Terms and Conditions (T&C)
Status: 08.11.2025
§ 1 Scope
(1) These Terms and Conditions apply to all contracts between CUB3SOFT UG (haftungsbeschränkt) (hereinafter "Provider") and customers (hereinafter "Customer") regarding the use of the Software-as-a-Service solution "ADRLY" for dangerous goods compliance management.
(2) Deviating, conflicting, or supplementary General Terms and Conditions of the Customer shall only become part of the contract if and to the extent that the Provider has expressly agreed to their validity in writing.
§ 2 Subject Matter and Scope of Services
(1) The Provider makes available to the Customer a cloud-based software application for the management and documentation of dangerous goods transport according to ADR, IATA, IMDG, and RID.
(2) The scope of functions depends on the selected plan (Basic, Plus, or Enterprise) and includes in particular:
- Management of transport units and personnel
- Audit and inspection management
- Training management and deadline tracking
- Shipment documentation
- Annual report generation according to 1.8.3.3
(3) The Provider is entitled to further develop the software and adjust the scope of services, provided this is not contrary to the Customer's interests.
§ 3 Contract Formation and Trial Period
(1) The Customer's registration constitutes a binding offer to conclude a usage contract. The Provider accepts this offer by activating the customer account.
(2) After registration, the Customer receives a 7-day free trial period with full functionality of the selected plan.
(3) The trial period ends automatically after 7 days. Payment details must be provided for continued use.
§ 4 Prices and Payment Terms
(1) The prices displayed on the website at the time of ordering apply.
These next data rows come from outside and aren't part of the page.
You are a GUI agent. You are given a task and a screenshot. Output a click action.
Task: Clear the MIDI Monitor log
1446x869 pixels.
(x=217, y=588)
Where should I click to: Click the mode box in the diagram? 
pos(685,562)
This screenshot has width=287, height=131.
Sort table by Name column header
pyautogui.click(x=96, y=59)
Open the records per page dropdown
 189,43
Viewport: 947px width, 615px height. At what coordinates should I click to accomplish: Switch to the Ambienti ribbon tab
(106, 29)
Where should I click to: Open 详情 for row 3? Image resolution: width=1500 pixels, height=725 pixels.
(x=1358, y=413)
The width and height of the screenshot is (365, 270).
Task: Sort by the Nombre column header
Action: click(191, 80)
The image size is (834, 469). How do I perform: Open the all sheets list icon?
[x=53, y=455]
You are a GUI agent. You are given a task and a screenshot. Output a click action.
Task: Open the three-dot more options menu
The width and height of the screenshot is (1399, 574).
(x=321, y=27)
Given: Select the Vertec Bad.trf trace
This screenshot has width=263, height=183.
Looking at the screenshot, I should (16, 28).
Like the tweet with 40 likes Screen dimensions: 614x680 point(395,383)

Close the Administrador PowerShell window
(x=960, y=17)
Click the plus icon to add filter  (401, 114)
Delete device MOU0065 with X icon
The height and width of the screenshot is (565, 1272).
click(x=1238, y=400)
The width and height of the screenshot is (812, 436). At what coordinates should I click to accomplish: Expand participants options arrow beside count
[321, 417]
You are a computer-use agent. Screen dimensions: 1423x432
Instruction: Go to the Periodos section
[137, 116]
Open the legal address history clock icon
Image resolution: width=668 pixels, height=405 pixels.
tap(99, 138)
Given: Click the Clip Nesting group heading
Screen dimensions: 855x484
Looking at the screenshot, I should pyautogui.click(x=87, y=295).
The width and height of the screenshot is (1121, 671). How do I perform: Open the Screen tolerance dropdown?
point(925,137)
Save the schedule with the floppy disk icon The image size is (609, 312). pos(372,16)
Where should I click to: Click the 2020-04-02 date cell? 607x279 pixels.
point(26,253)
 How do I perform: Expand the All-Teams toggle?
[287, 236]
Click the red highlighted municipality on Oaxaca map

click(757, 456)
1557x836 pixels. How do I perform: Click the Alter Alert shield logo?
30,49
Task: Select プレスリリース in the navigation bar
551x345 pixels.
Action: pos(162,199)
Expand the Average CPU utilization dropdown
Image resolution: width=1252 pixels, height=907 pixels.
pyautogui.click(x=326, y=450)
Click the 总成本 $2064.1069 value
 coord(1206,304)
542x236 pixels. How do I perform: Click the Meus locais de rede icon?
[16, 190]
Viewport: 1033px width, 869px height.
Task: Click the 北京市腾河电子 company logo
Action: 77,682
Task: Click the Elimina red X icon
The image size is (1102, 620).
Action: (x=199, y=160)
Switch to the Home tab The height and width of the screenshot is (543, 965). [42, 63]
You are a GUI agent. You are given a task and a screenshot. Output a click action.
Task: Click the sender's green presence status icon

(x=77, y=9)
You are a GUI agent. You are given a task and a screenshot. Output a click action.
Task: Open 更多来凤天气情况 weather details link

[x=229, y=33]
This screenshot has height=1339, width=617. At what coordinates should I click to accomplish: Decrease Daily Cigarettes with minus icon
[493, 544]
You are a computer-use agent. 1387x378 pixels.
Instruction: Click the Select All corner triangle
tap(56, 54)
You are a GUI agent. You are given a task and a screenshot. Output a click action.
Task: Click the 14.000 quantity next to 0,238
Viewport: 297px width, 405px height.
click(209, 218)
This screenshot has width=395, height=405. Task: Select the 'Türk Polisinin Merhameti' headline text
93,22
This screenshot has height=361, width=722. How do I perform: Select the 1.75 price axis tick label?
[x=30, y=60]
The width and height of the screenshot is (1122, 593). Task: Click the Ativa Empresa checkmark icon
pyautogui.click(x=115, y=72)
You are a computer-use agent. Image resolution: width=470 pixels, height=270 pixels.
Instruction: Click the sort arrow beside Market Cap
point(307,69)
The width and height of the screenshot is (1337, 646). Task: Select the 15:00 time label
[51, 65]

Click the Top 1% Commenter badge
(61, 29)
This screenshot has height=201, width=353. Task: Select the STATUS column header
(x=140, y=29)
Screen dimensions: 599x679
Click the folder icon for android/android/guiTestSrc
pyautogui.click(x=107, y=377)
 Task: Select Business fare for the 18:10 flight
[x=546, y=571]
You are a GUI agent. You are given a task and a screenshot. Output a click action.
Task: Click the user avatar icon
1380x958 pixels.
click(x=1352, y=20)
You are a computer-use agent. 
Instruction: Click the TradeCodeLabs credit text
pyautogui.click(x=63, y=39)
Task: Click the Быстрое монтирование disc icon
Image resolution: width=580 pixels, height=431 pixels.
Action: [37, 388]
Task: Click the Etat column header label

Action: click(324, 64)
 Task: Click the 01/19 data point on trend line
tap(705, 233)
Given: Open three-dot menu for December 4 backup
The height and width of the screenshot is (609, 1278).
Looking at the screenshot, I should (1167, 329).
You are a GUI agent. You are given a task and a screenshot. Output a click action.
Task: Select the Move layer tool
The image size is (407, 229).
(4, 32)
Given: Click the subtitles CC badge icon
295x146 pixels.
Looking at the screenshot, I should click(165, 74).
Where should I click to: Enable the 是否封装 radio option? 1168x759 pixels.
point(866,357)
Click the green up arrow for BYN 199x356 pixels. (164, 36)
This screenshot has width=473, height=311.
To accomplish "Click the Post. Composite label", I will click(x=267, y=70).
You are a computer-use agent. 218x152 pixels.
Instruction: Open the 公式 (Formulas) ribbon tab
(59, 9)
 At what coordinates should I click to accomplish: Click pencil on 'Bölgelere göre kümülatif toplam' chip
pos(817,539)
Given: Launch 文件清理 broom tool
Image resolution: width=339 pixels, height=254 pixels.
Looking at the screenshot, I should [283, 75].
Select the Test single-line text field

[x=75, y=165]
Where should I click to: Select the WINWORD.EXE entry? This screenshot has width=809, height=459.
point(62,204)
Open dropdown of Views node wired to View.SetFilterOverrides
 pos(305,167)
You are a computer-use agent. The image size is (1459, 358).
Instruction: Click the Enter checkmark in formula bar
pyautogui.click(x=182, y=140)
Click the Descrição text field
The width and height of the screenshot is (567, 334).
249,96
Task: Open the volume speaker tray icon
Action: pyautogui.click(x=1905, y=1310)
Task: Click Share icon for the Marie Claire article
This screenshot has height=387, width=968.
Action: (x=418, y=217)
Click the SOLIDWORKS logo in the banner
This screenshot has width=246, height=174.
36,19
(2) Billing is done either monthly or annually in advance. For annual payment, the Provider grants a discount of 17% (equivalent to 2 months free).
(3) Payment is made by direct debit, credit card, or invoice (Enterprise plans only).
(4) All prices are subject to applicable value-added tax.
§ 5 Customer Obligations
(1) The Customer is obliged to keep access credentials confidential and protect them from third-party access.
(2) The Customer is responsible for all activities that occur using their account.
(3) The Customer undertakes to use the software only in accordance with applicable laws and regulations.
§ 6 Availability and Maintenance
(1) The Provider aims for software availability of 99% on an annual average.
(2) Planned maintenance work will be announced to the Customer at least 48 hours in advance and will be carried out outside regular business hours whenever possible.
§ 7 Data Protection and Data Security
(1) The Provider processes the Customer's personal data in accordance with the provisions of the General Data Protection Regulation (GDPR) and the Federal Data Protection Act (BDSG).
(2) Details of data processing are regulated in the separate Privacy Policy.
(3) The Provider creates regular backups of customer data. Recovery is possible up to 30 days retroactively.
§ 8 Contract Duration and Termination
(1) The contract is concluded for an indefinite period.
(2) For monthly billing, the contract can be terminated at any time at the end of the current billing period. Cancellation during the current period is possible, but access ends only on the next billing date. No pro-rata refunds will be issued.
(3) For annual billing, the contract can be terminated at any time. Access ends at the end of the paid year. No pro-rata refunds will be issued for early termination.
(4) Cancellation is made through the cancellation function in the account area.
(5) The right to extraordinary termination for good cause remains unaffected.
§ 9 Liability
(1) The Provider is liable without limitation for intent and gross negligence as well as for injury to life, body, or health.
(2) In case of slight negligence, the Provider is only liable for breach of essential contractual obligations. Liability in this case is limited to foreseeable, typically occurring damage.
(3) Liability under the Product Liability Act remains unaffected.
§ 10 Final Provisions
(1) The law of the Federal Republic of Germany applies, excluding the UN Convention on Contracts for the International Sale of Goods.
(2) The place of jurisdiction is the Provider's registered office, provided the Customer is a merchant, legal entity under public law, or special fund under public law.
(3) Should individual provisions of these T&C be invalid, the validity of the remaining provisions shall remain unaffected.